▸ **Exercise description**
Repeat the lines of the records below without changes, starting with the line containing "so click(x=1409, y=134)." and ending with the line containing "center [121, 103].", both included.

- - -

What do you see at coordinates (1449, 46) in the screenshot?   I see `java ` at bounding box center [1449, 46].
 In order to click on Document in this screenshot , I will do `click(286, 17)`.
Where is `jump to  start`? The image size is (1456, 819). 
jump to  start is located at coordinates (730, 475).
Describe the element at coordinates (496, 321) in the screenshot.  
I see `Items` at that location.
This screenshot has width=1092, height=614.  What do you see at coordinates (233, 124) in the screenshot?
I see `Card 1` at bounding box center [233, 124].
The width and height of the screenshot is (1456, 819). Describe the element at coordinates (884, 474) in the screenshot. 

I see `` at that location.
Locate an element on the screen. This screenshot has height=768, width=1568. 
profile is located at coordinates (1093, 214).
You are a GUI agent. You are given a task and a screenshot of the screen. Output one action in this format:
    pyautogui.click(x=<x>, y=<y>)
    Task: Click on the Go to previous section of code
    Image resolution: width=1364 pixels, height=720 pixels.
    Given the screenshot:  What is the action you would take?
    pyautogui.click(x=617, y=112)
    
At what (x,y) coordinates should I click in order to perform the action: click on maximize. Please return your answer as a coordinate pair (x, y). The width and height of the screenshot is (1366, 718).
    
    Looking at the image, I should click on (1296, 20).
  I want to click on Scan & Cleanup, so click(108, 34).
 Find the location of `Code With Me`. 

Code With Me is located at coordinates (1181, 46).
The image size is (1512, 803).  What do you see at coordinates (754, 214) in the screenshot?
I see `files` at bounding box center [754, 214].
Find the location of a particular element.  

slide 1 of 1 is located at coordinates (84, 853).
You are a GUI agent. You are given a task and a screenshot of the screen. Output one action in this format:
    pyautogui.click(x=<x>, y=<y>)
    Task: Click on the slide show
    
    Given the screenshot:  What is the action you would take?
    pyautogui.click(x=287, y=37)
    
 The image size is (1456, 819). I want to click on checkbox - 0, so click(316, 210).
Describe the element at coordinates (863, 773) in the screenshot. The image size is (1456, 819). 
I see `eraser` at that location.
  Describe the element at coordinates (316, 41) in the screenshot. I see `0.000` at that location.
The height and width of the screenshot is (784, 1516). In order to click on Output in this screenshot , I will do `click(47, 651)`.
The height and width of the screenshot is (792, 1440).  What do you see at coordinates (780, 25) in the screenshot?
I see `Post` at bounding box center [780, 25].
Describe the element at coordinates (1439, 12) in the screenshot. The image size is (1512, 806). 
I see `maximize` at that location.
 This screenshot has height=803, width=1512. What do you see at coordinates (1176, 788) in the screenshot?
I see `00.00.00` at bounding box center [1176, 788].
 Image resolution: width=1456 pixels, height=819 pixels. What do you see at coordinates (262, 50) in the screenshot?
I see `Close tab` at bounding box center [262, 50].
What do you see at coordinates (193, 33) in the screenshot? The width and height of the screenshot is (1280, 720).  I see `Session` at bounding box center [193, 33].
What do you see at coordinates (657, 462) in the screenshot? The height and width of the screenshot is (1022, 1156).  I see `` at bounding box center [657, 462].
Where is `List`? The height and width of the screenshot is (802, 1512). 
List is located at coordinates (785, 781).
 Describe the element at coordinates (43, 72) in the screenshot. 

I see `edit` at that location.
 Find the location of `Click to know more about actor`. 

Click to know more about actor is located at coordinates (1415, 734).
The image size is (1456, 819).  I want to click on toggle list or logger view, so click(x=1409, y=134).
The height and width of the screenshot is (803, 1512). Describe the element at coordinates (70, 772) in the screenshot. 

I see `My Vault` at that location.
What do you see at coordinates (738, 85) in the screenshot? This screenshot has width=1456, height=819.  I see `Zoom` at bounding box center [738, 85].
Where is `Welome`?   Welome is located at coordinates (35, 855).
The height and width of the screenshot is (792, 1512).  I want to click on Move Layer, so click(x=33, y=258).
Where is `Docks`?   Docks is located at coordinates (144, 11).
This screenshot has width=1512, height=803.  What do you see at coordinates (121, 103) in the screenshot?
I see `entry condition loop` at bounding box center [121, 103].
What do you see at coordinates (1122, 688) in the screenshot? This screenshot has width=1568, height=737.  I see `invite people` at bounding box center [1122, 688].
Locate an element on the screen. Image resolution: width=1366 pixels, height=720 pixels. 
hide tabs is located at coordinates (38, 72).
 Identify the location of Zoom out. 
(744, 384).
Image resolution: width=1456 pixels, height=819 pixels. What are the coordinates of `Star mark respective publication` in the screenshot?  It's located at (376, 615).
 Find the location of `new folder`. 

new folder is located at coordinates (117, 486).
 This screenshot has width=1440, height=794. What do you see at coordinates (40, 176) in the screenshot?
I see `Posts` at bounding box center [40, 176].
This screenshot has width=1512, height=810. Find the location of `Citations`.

- - -

▸ **Exercise response**
The image size is (1456, 819).  I want to click on toggle list or logger view, so click(x=1409, y=134).
The height and width of the screenshot is (803, 1512). Describe the element at coordinates (70, 772) in the screenshot. 

I see `My Vault` at that location.
What do you see at coordinates (738, 85) in the screenshot? This screenshot has width=1456, height=819.  I see `Zoom` at bounding box center [738, 85].
Where is `Welome`?   Welome is located at coordinates (35, 855).
The height and width of the screenshot is (792, 1512).  I want to click on Move Layer, so click(x=33, y=258).
Where is `Docks`?   Docks is located at coordinates (144, 11).
This screenshot has width=1512, height=803.  What do you see at coordinates (121, 103) in the screenshot?
I see `entry condition loop` at bounding box center [121, 103].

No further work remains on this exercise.